Between Europe And US…Clearly Europe

The catalyst for European high yield spread widening against US was index composition changesInflation and bond yields in Europe will continue to rise, albeit to a lesser extent than in the US

Morgan Stanley | Unlike previous crises, where previous levels of hours worked or investment were never recovered, we believe that now is different and that Europe will have higher growth rates (4-5%) thanks to the fact that the ECB has been much more proactive and that there has been no fiscal austerity (furloughs schemes all over Europe, SURE program and the recovery fund). This last one tries to avoid the investment deficit that occurred after previous crises.

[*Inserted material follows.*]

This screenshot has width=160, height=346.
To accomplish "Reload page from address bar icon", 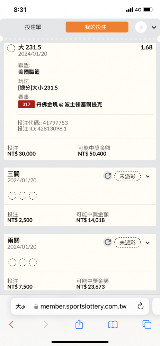I will coord(141,306).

The size of the Recovery Fund is very relevant, equivalent to 5% of the European Union’s GDP (10-15% in Greece, Spain and Italy). In contrast to the US, where the fiscal stimulus has been earmarked for more immediate/current spending, in Europe most of it is devoted to future investment with a long-lasting effect over the next 3-5 years. This long term duration is the key concept and the fundamental reason for our preference.

In addition, in Europe we have Draghi, which is great news. The analysts’ consensus expects him to be in office for a year, but perhaps he could last until May 2023 elections. He is focused on making very good use of the Recovery Fund and at the European level he will also have great influence. On vaccines, although Europe is lagging behind the UK and US, we believe that by the end of 3Q the vaccination program will be completed.

In addition, Europe could benefit more from the global reflation trade as inflation and bond yields will continue to rise, albeit to a lesser extent than in the US. MSCI Europe is very international (only 35% of revenues come from the Eurozone) and the high importance of the financial and commodity stocks is exactly the exposure you want to have when you expect higher inflation and rates.

Regarding the US economy, it is moving forward and the stimulus checks and increased mobility is leading to higher spending (e.g. retail sales in January), while excess savings continue to grow. We expect the March fiscal package to be $1-1.5 Tr, bringing the total stimulus figure to $5 Tr. CPI (consumer price index) and PPI (Producer Price Index) data suggest there is upside to inflation estimates (we estimate 2.5% core inflation in the spring). We also highlight the spectacular 4Q operating leverage, with revenues growing 4.5-5% YoY and EPS in double digits and all this in the midst of a recession and lockdown.